* [Actions to take]
A. Please repeat word for word the part of the report on Daniel Khalife's trial that opens with the words containing "The court heard" and closes with "UK security services.".
B. Carry on the report on Daniel Khalife's trial from the point where it stops.

* [Given passage]

Ex-soldier Daniel Khalife, accused of helping Iran, wanted to be MI6 ‘double agent’

Court told Khalife, 23, allegedly picked up money from Iranian handlers before contacting UK security services

A former British soldier accused of escaping prison by strapping himself to the underside of a delivery truck had contacted Iranian intelligence before offering to work as a “double agent” for MI6, his trial has heard.

Daniel Khalife, 23, is alleged to have contacted a well-known individual connected to the Islamic Revolutionary Guards in 2019, before picking up an envelope containing £1,500 that was left by his Iranian handlers in a dog poo bag in a park in north London.

Shortly after he passed his security clearance as a soldier, pictures found on his iPhone showed he picked up the bag which was decorated with paws and a bone, with an envelope inside it, and took a selfie.

The court heard that the following day, Khalife, whose mother is from Iran, took steps to get a new passport and later discussed booking a flight to Turkey and a hotel so that he could meet Iranian agents there, “because it needs to look like a holiday”, the jury heard.

Shortly after he picked up the money, the former soldier emailed MI6 via the contact us section of its website to say he wanted to work as a “double agent” for the service and had been given the money in return for sending Iranian intelligence a fake document.

The jury heard he would later tell police that his contact with Iranians was an elaborate “double-bluff” and that he intended to sell himself to the UK security services.

He is accused of collecting secret information and passing it on to “agents of Iran”. At the opening of the trial at Woolwich crown court, the prosecutor Mark Heywood KC told the jury that Khalife had actively pursued a relationship with Iranian intelligence.

“His aim in doing so was clearly to offer himself as an asset to Iran’s external security apparatus,” Heywood said. “The prosecution case is that he began a process of obtaining, recording and communicating material, information of a kind that might be or was intended to be useful to an enemy of the UK.

“It will be for you to say whether his motives were simply mixed or whether he was playing a cynical kind of game,” he told jurors.

* [Record extracts]

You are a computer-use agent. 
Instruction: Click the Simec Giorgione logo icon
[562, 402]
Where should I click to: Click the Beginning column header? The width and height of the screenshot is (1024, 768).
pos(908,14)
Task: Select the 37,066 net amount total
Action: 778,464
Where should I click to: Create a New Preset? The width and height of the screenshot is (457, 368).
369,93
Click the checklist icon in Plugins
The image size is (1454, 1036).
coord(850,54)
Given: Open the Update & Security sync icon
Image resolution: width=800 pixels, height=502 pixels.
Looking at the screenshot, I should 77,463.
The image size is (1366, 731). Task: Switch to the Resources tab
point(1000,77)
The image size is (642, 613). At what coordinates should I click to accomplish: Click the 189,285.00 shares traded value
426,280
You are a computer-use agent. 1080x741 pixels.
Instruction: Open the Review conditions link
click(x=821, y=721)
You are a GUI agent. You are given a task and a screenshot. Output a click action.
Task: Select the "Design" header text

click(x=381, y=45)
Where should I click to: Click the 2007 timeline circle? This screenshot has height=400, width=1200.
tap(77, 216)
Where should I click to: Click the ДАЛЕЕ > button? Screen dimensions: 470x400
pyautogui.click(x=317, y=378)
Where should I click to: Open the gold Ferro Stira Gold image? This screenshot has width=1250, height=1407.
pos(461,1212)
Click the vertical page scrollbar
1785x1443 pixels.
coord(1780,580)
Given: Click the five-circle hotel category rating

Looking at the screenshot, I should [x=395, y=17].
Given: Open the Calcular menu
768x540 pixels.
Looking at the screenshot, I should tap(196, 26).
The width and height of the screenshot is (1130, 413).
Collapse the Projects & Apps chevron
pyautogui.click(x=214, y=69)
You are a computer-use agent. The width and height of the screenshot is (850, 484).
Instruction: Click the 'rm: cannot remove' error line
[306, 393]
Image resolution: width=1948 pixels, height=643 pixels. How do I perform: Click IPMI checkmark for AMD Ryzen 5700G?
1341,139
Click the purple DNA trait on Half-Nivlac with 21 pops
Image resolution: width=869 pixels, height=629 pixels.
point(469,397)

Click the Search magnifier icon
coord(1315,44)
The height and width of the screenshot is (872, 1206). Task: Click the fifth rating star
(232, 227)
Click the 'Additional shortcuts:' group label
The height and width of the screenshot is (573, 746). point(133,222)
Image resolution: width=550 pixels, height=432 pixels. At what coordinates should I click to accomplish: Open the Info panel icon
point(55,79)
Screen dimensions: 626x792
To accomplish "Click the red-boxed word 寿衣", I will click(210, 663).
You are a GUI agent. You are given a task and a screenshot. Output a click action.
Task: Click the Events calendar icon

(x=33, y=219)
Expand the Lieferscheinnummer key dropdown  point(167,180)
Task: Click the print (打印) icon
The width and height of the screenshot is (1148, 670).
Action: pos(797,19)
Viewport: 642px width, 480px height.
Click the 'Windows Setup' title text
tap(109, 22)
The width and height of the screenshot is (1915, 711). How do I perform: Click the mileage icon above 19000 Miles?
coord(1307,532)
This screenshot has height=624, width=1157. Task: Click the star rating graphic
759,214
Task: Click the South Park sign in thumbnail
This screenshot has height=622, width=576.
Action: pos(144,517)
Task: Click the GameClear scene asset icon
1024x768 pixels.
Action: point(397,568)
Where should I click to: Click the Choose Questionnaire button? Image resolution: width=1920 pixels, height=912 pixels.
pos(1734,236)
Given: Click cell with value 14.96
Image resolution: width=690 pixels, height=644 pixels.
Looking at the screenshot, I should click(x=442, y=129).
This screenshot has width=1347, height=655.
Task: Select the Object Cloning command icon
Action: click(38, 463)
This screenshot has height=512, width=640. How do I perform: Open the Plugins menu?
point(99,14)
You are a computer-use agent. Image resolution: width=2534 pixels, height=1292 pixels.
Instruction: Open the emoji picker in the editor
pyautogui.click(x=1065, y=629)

* [Task results]
A.
The court heard that the following day, Khalife, whose mother is from Iran, took steps to get a new passport and later discussed booking a flight to Turkey and a hotel so that he could meet Iranian agents there, “because it needs to look like a holiday”, the jury heard.

Shortly after he picked up the money, the former soldier emailed MI6 via the contact us section of its website to say he wanted to work as a “double agent” for the service and had been given the money in return for sending Iranian intelligence a fake document.

The jury heard he would later tell police that his contact with Iranians was an elaborate “double-bluff” and that he intended to sell himself to the UK security services.

B.
Khalife was born and brought up in Kingston, south-west London. In September 2018, he joined the British army as a junior soldier at the age of 16 and completed a 23-week course. Shortly afterwards, he may have begun to think about espionage, the court heard, and in 2019 he joined the Royal corps of Signals, which provides communications, IT and cyber support.

After completing a year-long course and specialist training, he underwent and passed security clearance, giving him access to secret information, the trial heard. He was then posted to the 16th Signal Regiment in Stafford.

After he was arrested and released on bail, Khalife absconded from his barracks, leaving canisters and wires on his desk intended to look like an explosive device, jurors were told.

He is alleged to have later escaped from HMP Wandsworth in south London while on remand on terror and espionage charges by strapping himself to the underside of a food delivery lorry on 6 September 2023.

Khalife faces a charge of gathering, publishing or communicating information that might be useful to an enemy, namely Iranian intelligence, contrary to the Official Secrets Act between 1 May 2019 and January 6 2022.

He is also alleged to have elicited or attempted to elicit personal information about armed forces personnel that was likely to be useful to a person committing or preparing an act of terrorism from a Ministry of Defence administration system on 2 August 2021.

He denies all of the charges and the trial continues.